Fundación Instituto Leloir, Buenos Aires, Argentina.
PLoS Comput Biol. 2010 Nov 4;6(11):e1000978. doi: 10.1371/journal.pcbi.1000978.
Identification of catalytic residues (CR) is essential for the characterization of enzyme function. CR are, in general, conserved and located in the functional site of a protein in order to attain their function. However, many non-catalytic residues are highly conserved and not all CR are conserved throughout a given protein family making identification of CR a challenging task. Here, we put forward the hypothesis that CR carry a particular signature defined by networks of close proximity residues with high mutual information (MI), and that this signature can be applied to distinguish functional from other non-functional conserved residues. Using a data set of 434 Pfam families included in the catalytic site atlas (CSA) database, we tested this hypothesis and demonstrated that MI can complement amino acid conservation scores to detect CR. The Kullback-Leibler (KL) conservation measurement was shown to significantly outperform both the Shannon entropy and maximal frequency measurements. Residues in the proximity of catalytic sites were shown to be rich in shared MI. A structural proximity MI average score (termed pMI) was demonstrated to be a strong predictor for CR, thus confirming the proposed hypothesis. A structural proximity conservation average score (termed pC) was also calculated and demonstrated to carry distinct information from pMI. A catalytic likeliness score (Cls), combining the KL, pC and pMI measures, was shown to lead to significantly improved prediction accuracy. At a specificity of 0.90, the Cls method was found to have a sensitivity of 0.816. In summary, we demonstrate that networks of residues with high MI provide a distinct signature on CR and propose that such a signature should be present in other classes of functional residues where the requirement to maintain a particular function places limitations on the diversification of the structural environment along the course of evolution.

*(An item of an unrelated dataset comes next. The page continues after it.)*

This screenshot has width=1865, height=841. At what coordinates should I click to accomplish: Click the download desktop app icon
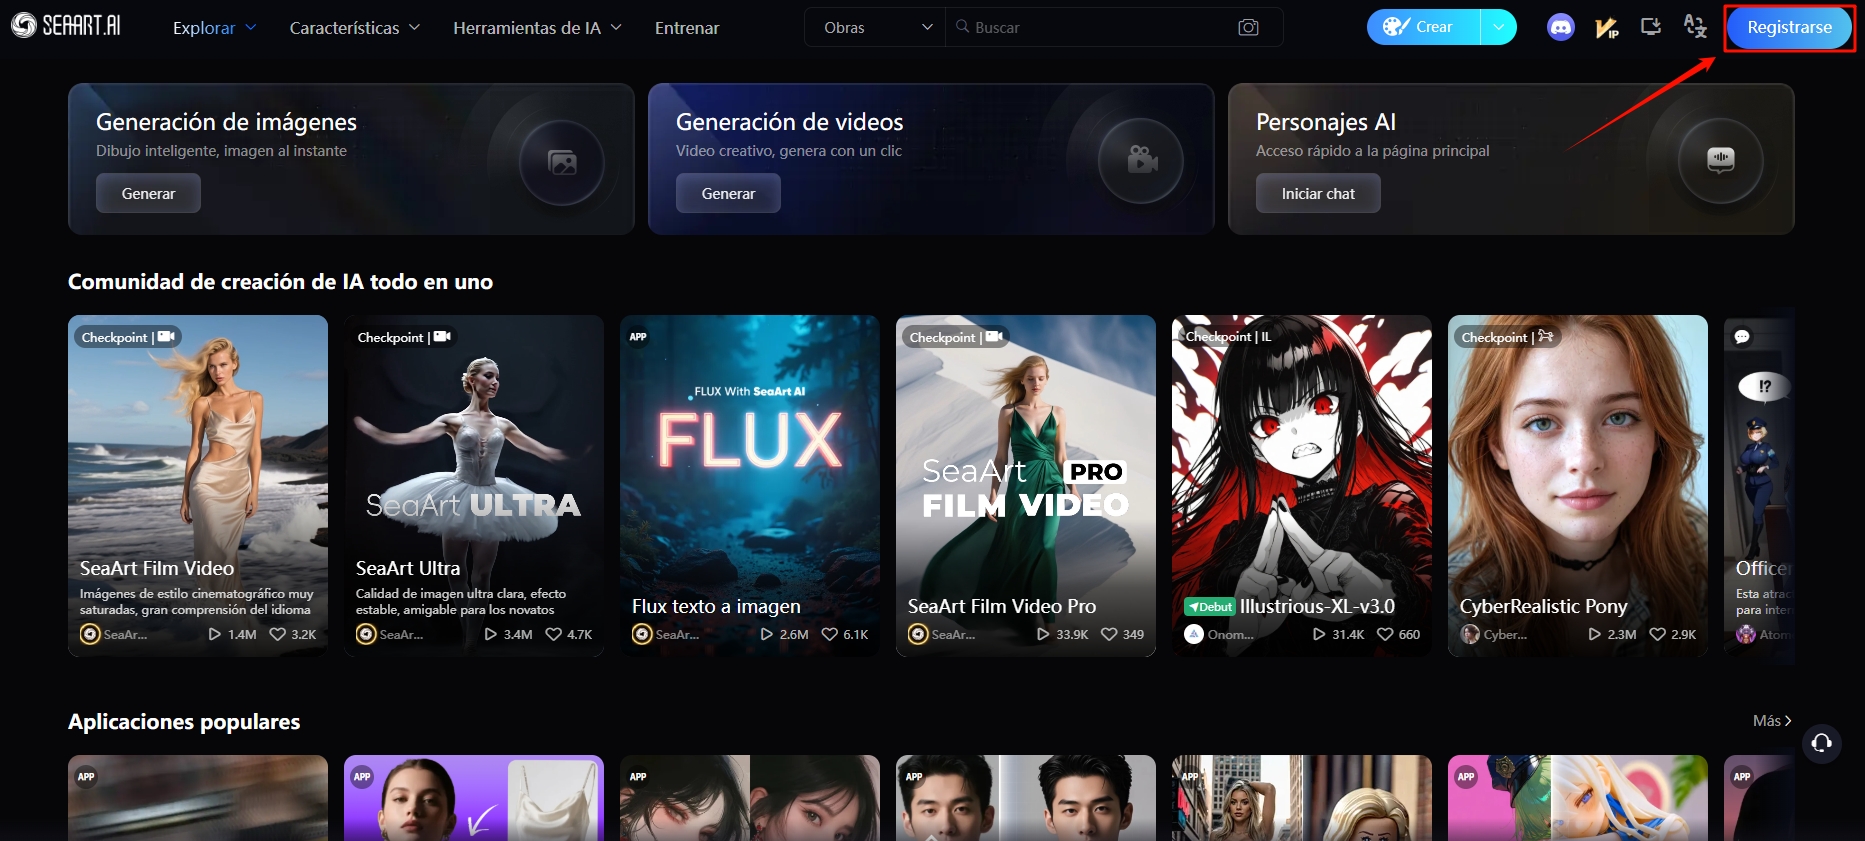point(1651,27)
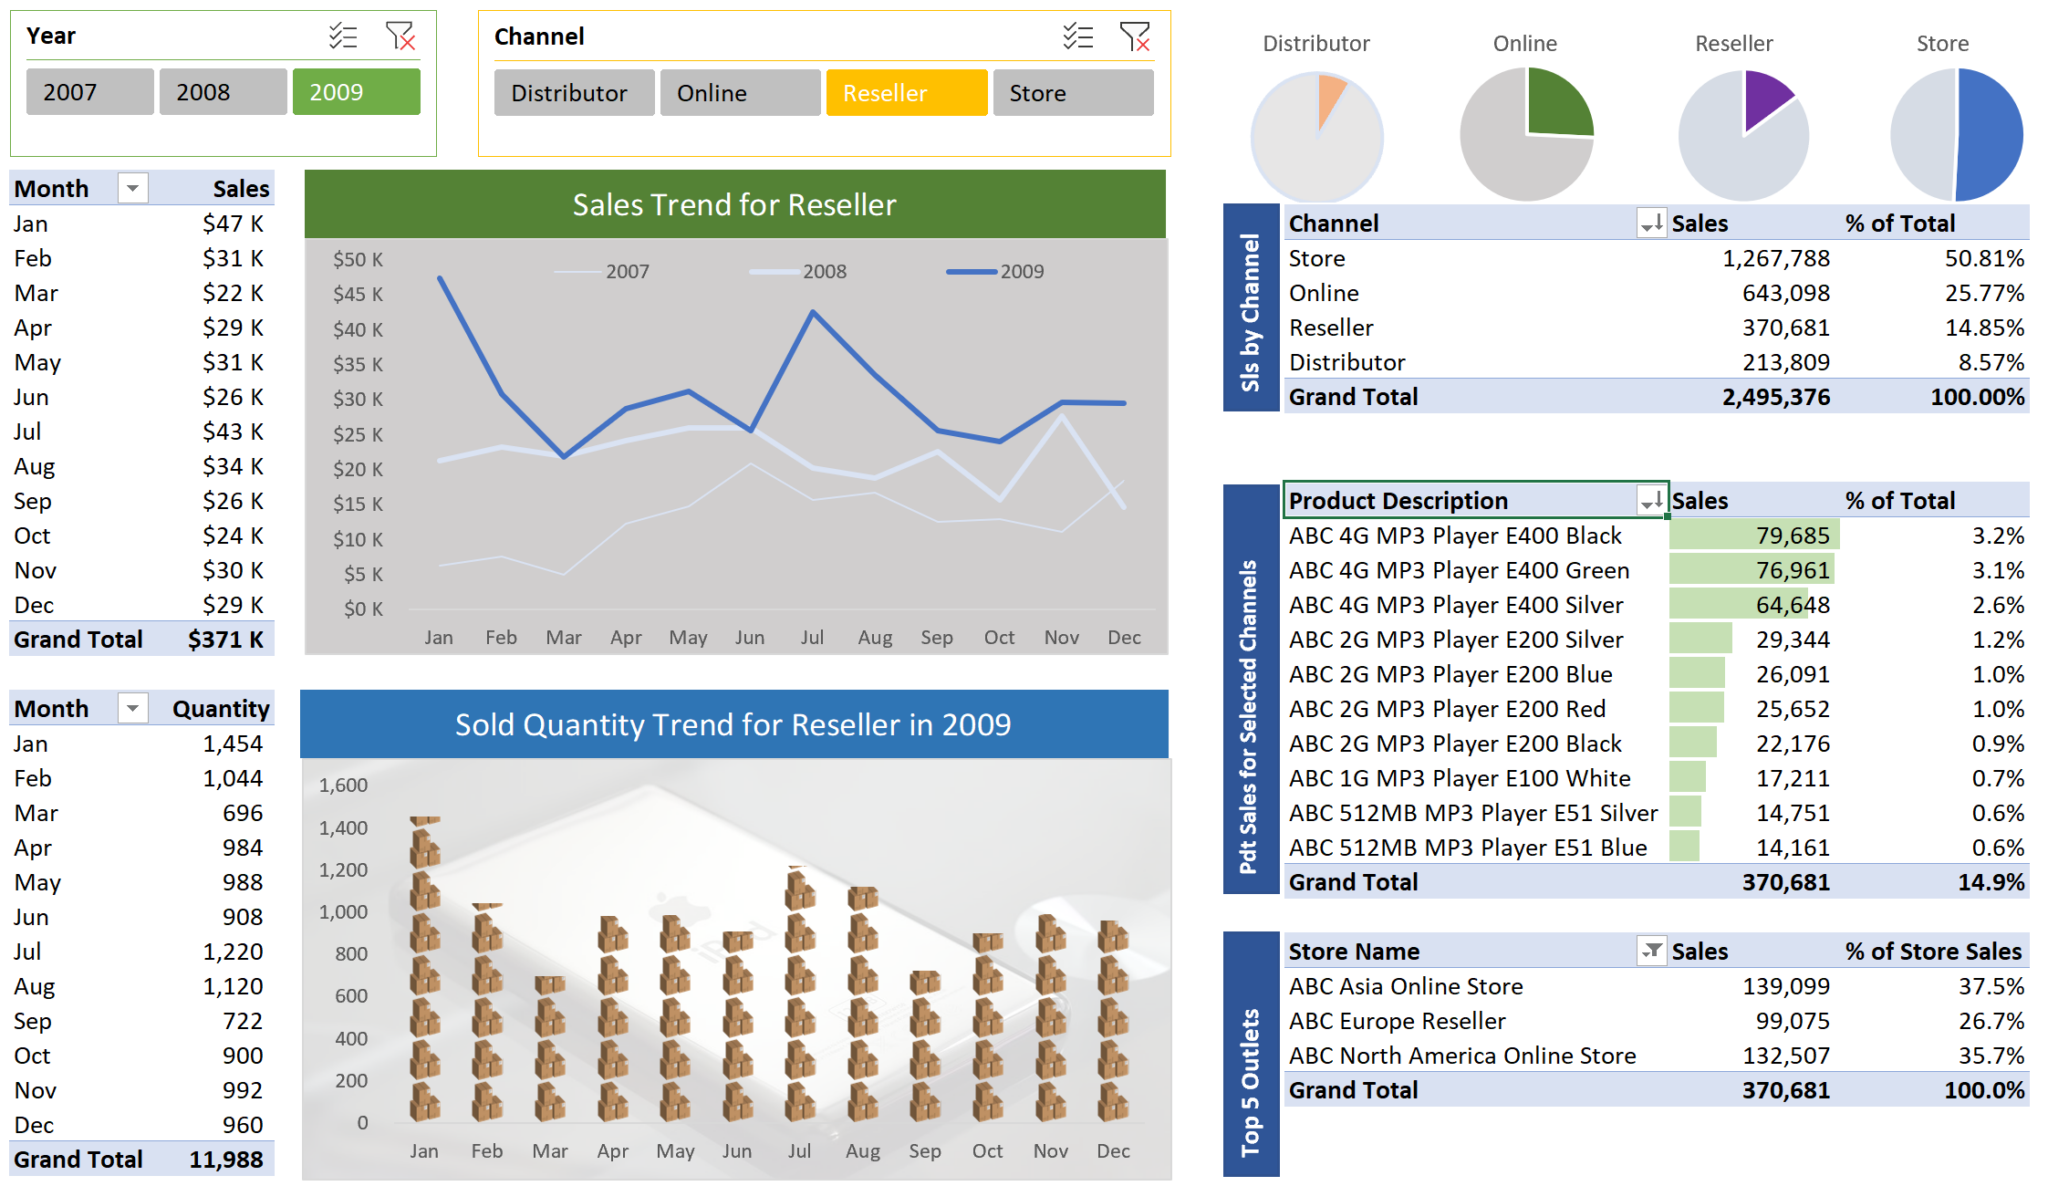Viewport: 2048px width, 1186px height.
Task: Open Month filter dropdown in Sales table
Action: tap(132, 188)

鉴定催化残基(CR)对于表征酶功能至关重要。CR 通常是保守的,位于蛋白质的功能部位,以发挥其功能。然而,许多非催化残基高度保守,并非所有 CR 在给定的蛋白质家族中都是保守的,这使得 CR 的鉴定成为一项具有挑战性的任务。在这里,我们提出了一个假设,即 CR 携带由具有高互信息(MI)的近距离残基网络定义的特定特征,并且该特征可用于区分功能和其他非功能保守残基。我们使用包含在催化位点图谱(CSA)数据库中的 434 个 Pfam 家族的数据集来测试这一假设,并证明 MI 可以补充氨基酸保守评分来检测 CR。Kullback-Leibler(KL)守恒测量被证明明显优于 Shannon 熵和最大频率测量。催化部位附近的残基被证明富含共享 MI。结构接近 MI 平均得分(称为 pMI)被证明是 CR 的强有力预测因子,从而证实了所提出的假设。还计算了结构接近保守平均得分(称为 pC),并证明它与 pMI 具有不同的信息。将 KL、pC 和 pMI 措施结合起来的催化可能性得分(Cls)被证明可以显著提高预测准确性。在特异性为 0.90 时,Cls 方法的灵敏度为 0.816。总之,我们证明了具有高 MI 的残基网络为 CR 提供了独特的特征,并且提出这种特征应该存在于其他功能残基类别中,在这些类别中,维持特定功能的要求对结构环境在进化过程中的多样化施加了限制。